Postgraduate Engine Maintenance
After completing the 2 USPS Engine Maintenance modules in late May, I commissioned my 36-foot cruiser, ready to enjoy the boating season. Our family’s first voyage would be to the District 1 rendezvous at Essex Island, Conn.
We were between the bridges on the Connecticut River when my daughter, Lesley, shouted that smoke was coming from the bilge. My son, Frank, countered that it was steam.
I shut down the port engine, because the steam was coming from that side. But the steam didn’t stop. A glance at the gauges showed the starboard engine at 240 degrees, so I shut it down.
We cautiously lifted the bilge covers and confirmed that the starboard engine was the problem. We limped back to the dock on the port engine, shut everything down and continued to Essex by land.
When I got in the bilge on Monday, I remembered our class discussions on impeller pumps and risers. Either could be the problem. After checking my maintenance logs, I decided to change both.
When I disassembled the impeller pump, it was full of neoprene particles, which meant some of the debris was in the system downstream. I back flushed it and collected what I thought was all the impeller debris.

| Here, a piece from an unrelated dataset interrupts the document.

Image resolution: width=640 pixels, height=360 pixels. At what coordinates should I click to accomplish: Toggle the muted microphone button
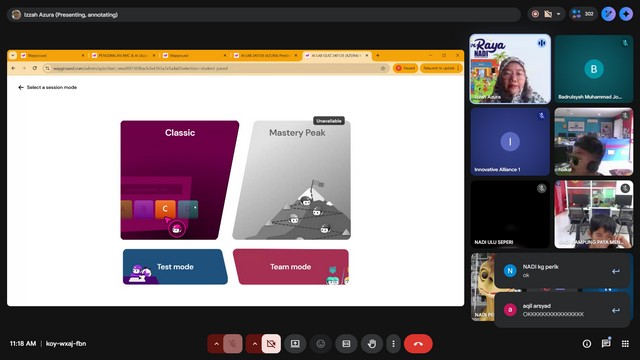coord(233,344)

I installed a new impeller but not without challenging my athletic flexibility. I spent most of the day with 1 leg around a support pole and the other cramped into the generator. I thought I would have to call 911 to get out of the bilge, but I finally managed to stand. The risers were next.
My bilge covers lift off, granting easy access to the risers. The marine wholesaler wouldn’t sell directly to me, so I bought 4 units off the Internet for $500 plus $8.65 shipping. They arrived 2 days later. I installed them without any real problems except for a few bruised fingers from trying to twist off hoses and line up 3 gaskets under each unit. When I tested the engine, it was still overheating.
After holding a dockside conference with 8 fellow boaters, I received myriad suggestions. As the pump impeller had disintegrated, I would have to back flush everything downstream again, first the oil cooler and then the transmission cooler.
I back flushed the units—searching the water like I was panning for gold—until I had 3 bucketfuls of clear water. You should have seen the contortions my aged body endured under that 330-horsepower V-8. I removed hoses and clamps that hadn’t been touched since 1990. I should have had a camcorder. Or maybe not—my performance might have been hilarious, but my language wasn’t.
I finally got out of the bilge and back to the helm. The engine started easily, and I sadly watched the temperature gauge climb past 190 degrees. Isn’t boating supposed to be fun?
The next culprit had to be the heat exchanger. I looked at it for 2 days, growled at it another day, and finally drained the cooler and started the extraction. Milking a bull would have been easier. When I got it off the engine block, I removed the cover and was astounded to see how small the tubes were and how readily they trapped bits of neoprene from the disintegrated impeller.
My friend, Scott, at Oak Leaf Marina, sent me to a repair shop in nearby Madison. When I got down there, the owner looked at my exchanger and simply said, “Ready Friday or Monday?” I asked if I was the only goof who did this, and he assured me that he takes care of many fools on a weekly basis.
Confident that the problem was solved, I picked up the exchanger. With the exchanger back in place and a new impeller in the pump, I started the engine. Soon, it was almost as hot as the exhaust, and the indicator rapidly passed 200 degrees.
As it turns out, the impeller pumps are unidirectional and must be installed consistent with the engine rotation. I went back to Scott, who sold me 2 impeller kits and explained that by rotating the pumps 180 degrees, I should align the intake and outlet to match the engine rotation.
I took off the pumps and installed the new kits, and now the engines run cool.
If you think this story was messy, just wait until I tell you about replacing the holding tank that sprang a leak.